大长老凝视着不断变化的地狱之门,冷静的判断道。
“那最后会变成怎么样?”
艾那瑞斯这个魔法阵设计者死了,也就大长老对眼前的状况最熟悉了。
“有两种结果,一种是分裂回原来的地狱之门,另一种就是引起大爆炸,整个地狱之门彻底消失。”
大长老的眼睛一刻也没有离开过崩溃的地狱之门,不紧不慢的说道,从他的口气中可以听出,第二个结果无疑是最让人安心的。
爆吧,爆吧,一了百了,我专心的看着地狱之门的变化,心里默默念叨着。
就在这时,地狱之门产生了极大的变化,像冰块融成水一般,慢慢溶解瘫软下来,突然迸发出剧烈红光,化作几道红光掠起,直冲神罚山脉的方向而去。
“不好,还是分裂了。”大长老脸色一变,摇着头叹气说道。
“不过这些地狱之门没有魔法阵的支持,应该不会持续太久才对。”
“应该不会刚刚好落到你们村落里头吧。”我看着几道红光远去的方向,不无担忧的问道。
“看它们高度和速度,应该不会落到我们头上,到是……”大长老支支吾吾的看了我一眼。
“到是可能落到绝望平原的另一边,也就是你们群魔堡垒的附近的。”
我靠!!
“不用着急,没可能那么凑巧刚刚好落到你们群魔堡垒里面的,以群魔堡垒的防御能力,虽说比不上我们矮人王城,但是应付几个地狱之门的怪物,是绝对没有问题的。”
见我一脸焦急的样子,大长老不由宽慰道。
“话虽然是这样说没错,不过……大长老,这里的事情也完了,请允许我先回群魔堡垒一趟。”
说完,也不待他回答,便掉头径直离去。
待大长老他们的身影消失在身后的时候,我变身鹿灵,急急向群魔堡垒的方向赶去,跑了一整天,终于进入了冒险者历练区域,我毫不迟疑,取消变身,扯开回城卷轴,身影已经消失在茫茫的绝望平原里。

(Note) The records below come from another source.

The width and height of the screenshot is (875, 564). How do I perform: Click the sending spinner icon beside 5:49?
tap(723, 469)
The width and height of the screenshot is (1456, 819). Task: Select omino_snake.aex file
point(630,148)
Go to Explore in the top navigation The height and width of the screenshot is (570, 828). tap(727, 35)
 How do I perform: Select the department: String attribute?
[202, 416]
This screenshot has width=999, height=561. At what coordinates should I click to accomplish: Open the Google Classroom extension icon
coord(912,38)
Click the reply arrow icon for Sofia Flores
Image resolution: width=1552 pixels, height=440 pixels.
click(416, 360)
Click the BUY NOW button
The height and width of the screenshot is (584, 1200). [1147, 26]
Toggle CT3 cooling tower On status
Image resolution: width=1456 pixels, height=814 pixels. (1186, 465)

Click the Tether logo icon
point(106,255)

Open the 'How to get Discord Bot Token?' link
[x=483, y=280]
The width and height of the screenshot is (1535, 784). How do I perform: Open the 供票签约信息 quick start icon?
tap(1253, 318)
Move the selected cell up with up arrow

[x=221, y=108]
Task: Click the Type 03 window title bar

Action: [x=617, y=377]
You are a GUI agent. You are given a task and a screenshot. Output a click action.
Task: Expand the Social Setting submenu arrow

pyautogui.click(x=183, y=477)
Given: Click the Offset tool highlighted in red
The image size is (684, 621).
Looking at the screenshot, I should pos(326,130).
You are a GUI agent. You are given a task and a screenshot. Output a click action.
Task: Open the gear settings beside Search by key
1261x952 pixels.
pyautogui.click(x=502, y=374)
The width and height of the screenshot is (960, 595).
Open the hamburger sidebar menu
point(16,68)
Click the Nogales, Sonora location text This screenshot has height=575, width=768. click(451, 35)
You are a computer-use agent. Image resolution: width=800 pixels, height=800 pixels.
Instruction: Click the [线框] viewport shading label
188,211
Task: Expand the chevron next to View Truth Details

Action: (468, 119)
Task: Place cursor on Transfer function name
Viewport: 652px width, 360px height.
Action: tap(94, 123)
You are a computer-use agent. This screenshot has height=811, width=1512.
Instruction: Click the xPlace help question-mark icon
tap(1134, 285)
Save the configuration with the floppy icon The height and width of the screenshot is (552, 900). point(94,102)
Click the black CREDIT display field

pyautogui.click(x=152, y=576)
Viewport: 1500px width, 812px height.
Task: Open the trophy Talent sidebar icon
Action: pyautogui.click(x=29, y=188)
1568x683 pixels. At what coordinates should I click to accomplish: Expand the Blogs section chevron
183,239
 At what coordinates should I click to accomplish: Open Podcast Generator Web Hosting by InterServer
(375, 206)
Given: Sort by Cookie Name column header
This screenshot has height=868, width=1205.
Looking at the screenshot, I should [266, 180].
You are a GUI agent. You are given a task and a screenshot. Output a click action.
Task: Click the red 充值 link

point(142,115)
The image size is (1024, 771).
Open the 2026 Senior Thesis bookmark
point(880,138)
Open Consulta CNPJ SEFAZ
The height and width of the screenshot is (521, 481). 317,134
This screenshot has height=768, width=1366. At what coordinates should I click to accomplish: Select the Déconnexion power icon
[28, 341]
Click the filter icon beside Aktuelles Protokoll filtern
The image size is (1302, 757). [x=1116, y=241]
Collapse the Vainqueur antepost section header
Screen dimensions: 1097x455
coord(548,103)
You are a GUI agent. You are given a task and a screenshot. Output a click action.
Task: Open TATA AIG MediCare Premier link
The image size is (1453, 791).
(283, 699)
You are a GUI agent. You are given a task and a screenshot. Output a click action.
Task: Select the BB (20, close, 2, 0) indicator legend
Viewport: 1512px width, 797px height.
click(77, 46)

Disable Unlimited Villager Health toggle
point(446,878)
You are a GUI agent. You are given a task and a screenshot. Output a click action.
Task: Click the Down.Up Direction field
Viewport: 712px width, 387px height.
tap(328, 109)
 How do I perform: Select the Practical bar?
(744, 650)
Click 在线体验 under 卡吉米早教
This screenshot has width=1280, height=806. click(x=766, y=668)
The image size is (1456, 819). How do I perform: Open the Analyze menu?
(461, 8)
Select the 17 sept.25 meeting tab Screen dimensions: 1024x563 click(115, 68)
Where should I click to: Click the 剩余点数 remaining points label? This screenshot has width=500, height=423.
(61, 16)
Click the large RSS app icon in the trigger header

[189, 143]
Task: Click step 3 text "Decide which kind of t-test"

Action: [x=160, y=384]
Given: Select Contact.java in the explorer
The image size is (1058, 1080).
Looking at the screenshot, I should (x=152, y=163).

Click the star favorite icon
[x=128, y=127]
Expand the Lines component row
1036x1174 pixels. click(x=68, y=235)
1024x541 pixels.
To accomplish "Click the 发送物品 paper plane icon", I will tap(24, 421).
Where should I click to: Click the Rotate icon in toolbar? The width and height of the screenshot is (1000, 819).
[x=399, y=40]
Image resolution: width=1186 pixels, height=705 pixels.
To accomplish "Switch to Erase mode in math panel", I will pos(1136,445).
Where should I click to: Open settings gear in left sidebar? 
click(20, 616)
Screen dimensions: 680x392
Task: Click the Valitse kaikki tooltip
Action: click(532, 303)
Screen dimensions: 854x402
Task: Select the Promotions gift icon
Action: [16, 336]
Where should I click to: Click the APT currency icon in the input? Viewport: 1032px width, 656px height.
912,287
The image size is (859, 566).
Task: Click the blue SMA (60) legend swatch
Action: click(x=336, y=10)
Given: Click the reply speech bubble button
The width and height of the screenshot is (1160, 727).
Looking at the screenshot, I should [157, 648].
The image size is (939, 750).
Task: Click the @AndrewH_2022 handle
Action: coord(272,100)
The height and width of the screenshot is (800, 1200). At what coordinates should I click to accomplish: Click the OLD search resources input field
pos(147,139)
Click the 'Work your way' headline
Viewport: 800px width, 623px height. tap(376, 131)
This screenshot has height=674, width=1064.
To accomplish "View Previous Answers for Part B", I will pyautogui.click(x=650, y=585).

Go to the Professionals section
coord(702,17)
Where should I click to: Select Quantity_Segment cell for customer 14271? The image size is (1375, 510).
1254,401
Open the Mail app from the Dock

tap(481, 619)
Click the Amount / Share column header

从传送站里出来,我第一时间看向传送站附近的法师和卫兵的脸色,发现并没有什么异常,才松了一口气。
刚刚一眼带过,没看仔细,现在重新一看,才发现,负责传送站的法师,还是那个倒霉法师,他见我的目光看向他,脸上都快挤出苦水了。
“真巧,怎么又是你?”我很有礼貌的朝对方打了招呼。
“是呀,能再次遇到大人,是我的荣幸。”倒霉法师谦和的行了一礼,心里暗暗在自己说的话的末尾加了两个字——才怪!
小主,
我可不知道因为自己的原因而习得吐槽技能现技能等级为一的法师,心里面在想些什么,左右看看周围一片祥和,开口问道。
“对了,这几天发生了什么事没有?”
“大人这样问的话,的确是发生了一些事情,听说昨天狩猎活动的时候,郊外大草原深处突然出现了几道红色的大门,涌出大量的怪物,差点将冒险者的防线冲垮,不过在几个大人的努力下,大多数人还是全部撤回群魔堡垒,据说有四五个冒险者牺牲了。”
法师小心翼翼的看了我一眼,他知道我的身份,四五个冒险者牺牲,在罗格营地是常有的事,但是在群魔堡垒,却已经不是一件小事。
法师觉得自己的叙述是不说太过平淡了,不过,因为分属不同系统,四五个冒险者的牺牲,的确是无法触动他太多的感情。
“这样啊,那那些怪物现在怎么样?”
我微微一叹,虽然地狱之门没有出现在群魔堡垒之内,却是刚刚好赶在狩猎活动,应该怎么形容呢,幸运中的不幸?不幸中的大幸?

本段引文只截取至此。